STALL+: Boosting LLM-based Repository-level Code Completion with Static Analysis
Junwei Liu, Yixuan Chen, Mingwei Liu, Xin Peng, Yiling Lou
TL;DR
This work tackles repository-level code completion by integrating static analysis into the LLM inference pipeline. It introduces STALL+, a flexible framework that injects static-analysis insights at prompting, decoding, and post-processing stages, and evaluates its effectiveness on CrossCodeEval across Java and Python with three state-of-the-art LLMs. Key findings show that prompting-phase integration with file-level dependencies yields the largest improvements, while post-processing offers the least gain; combining multiple strategies and pairing static analysis with RAG delivers the best accuracy and a favorable efficiency-accuracy trade-off. The results provide practical guidance for deploying static-analysis-enhanced LLMs in real-world, large-scale codebases and establish a strong baseline for future work in this space.
Abstract
Repository-level code completion is challenging as it involves complicated contexts from multiple files in the repository. To date, researchers have proposed two technical categories to enhance LLM-based repository-level code completion, i.e., retrieval-augmented generation (RAG) and static analysis integration. This work performs the first study on the static analysis integration in LLM-based repository-level code completion by investigating both the effectiveness and efficiency of static analysis integration strategies across different phases of code completion. We first implement a framework STALL+, which supports an extendable and customizable integration of multiple static analysis strategies into the complete pipeline of LLM-based repository-level code completion; and based on STALL+, we perform extensive experiments by including different code LLMs on the latest repository-level code completion benchmark CrossCodeEval. Our findings show that integrating file-level dependencies in prompting phase performs the best while the integration in post-processing phase performs the worse.
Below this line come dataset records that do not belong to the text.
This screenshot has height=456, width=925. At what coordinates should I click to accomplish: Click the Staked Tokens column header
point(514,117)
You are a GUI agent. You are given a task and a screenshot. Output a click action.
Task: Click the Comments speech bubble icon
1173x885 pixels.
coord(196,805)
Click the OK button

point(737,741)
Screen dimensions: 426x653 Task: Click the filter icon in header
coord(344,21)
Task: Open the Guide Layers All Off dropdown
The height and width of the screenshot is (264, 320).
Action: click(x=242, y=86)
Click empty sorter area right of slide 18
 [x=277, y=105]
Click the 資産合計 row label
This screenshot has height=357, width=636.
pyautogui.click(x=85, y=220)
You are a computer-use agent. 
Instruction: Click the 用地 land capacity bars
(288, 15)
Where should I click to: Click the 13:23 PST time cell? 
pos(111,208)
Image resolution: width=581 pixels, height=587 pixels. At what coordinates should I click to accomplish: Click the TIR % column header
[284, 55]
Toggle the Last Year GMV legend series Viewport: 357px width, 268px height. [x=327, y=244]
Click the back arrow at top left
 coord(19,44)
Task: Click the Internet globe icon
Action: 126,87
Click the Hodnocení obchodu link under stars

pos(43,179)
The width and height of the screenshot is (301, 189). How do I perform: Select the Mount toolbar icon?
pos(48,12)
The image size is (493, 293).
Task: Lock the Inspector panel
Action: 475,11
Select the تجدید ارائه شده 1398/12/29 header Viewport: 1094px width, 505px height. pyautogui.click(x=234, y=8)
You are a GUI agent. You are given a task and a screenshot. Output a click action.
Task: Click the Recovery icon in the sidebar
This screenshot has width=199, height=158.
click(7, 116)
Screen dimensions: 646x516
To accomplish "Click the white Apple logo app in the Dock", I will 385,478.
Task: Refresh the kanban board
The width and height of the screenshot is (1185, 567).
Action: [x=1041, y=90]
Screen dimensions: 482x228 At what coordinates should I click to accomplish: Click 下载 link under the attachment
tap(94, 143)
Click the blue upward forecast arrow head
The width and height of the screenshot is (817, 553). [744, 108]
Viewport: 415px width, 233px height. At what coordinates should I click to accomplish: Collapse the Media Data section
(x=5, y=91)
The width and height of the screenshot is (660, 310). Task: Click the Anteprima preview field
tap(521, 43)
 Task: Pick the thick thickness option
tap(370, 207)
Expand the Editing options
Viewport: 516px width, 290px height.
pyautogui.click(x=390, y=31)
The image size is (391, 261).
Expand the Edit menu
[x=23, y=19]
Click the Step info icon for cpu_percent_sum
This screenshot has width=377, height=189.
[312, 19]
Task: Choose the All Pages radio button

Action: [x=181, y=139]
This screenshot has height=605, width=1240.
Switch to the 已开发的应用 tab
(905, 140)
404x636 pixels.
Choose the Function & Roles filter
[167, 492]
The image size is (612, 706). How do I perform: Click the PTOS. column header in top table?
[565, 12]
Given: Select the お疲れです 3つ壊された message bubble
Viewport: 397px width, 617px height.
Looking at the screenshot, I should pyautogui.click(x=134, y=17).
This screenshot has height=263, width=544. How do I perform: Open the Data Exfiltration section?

Additionally, we observe different improvements from static analysis between dynamic languages and static languages, i.e., the best combination is prompting-phase with decoding-phase integration for Java while the best combination is prompting-phase with post-processing-phase integration for Python given the limitations of statically analyzing dynamic languages. Additionally, we find the complementarity between RAG and static analysis integration as well as their cost-effectiveness after combination.